**Items from a data source:**
━━━
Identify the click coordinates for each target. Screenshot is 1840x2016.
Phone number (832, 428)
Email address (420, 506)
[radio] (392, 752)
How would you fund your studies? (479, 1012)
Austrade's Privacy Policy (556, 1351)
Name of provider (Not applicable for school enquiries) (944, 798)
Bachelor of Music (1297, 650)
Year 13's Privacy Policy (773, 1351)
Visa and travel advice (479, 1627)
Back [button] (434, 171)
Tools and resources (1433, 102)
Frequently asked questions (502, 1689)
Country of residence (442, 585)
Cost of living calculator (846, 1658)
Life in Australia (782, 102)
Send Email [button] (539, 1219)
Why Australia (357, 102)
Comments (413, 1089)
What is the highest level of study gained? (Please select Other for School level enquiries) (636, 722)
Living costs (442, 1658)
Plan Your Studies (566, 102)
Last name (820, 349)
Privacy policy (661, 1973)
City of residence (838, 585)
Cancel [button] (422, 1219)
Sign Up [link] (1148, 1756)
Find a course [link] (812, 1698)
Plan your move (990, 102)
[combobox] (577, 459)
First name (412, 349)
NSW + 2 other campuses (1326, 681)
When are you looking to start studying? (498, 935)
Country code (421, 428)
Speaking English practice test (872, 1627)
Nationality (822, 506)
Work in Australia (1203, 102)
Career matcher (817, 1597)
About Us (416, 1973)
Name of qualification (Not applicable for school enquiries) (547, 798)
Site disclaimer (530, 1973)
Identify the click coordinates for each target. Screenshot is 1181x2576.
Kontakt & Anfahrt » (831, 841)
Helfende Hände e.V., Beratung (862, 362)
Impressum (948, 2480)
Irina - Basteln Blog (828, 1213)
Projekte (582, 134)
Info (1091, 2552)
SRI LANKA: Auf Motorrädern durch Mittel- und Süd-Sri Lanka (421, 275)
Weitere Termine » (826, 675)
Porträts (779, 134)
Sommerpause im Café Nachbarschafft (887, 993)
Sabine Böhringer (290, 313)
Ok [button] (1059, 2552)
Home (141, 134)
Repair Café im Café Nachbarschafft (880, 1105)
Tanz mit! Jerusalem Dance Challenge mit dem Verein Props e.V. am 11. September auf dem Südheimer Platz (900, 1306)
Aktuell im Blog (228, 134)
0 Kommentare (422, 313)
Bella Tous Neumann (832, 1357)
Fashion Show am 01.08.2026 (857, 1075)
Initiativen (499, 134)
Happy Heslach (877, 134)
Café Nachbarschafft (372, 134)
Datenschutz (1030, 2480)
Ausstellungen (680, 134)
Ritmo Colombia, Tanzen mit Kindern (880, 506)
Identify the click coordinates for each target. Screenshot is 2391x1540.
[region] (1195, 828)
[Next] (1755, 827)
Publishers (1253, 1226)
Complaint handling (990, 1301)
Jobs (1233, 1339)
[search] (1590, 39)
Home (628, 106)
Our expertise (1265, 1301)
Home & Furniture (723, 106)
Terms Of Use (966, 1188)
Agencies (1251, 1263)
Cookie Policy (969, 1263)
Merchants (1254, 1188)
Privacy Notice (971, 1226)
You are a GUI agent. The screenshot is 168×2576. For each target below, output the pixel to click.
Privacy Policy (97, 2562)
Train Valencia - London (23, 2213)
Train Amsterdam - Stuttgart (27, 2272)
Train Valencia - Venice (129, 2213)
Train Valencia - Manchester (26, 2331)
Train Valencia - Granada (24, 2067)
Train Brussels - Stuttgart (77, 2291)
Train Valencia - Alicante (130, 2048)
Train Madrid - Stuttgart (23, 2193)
━━━
**TASK TO CARRY OUT:** Say how many lines in the entries contain the string "button", and say nothing else.

**OUTPUT OF THE TASK:** 4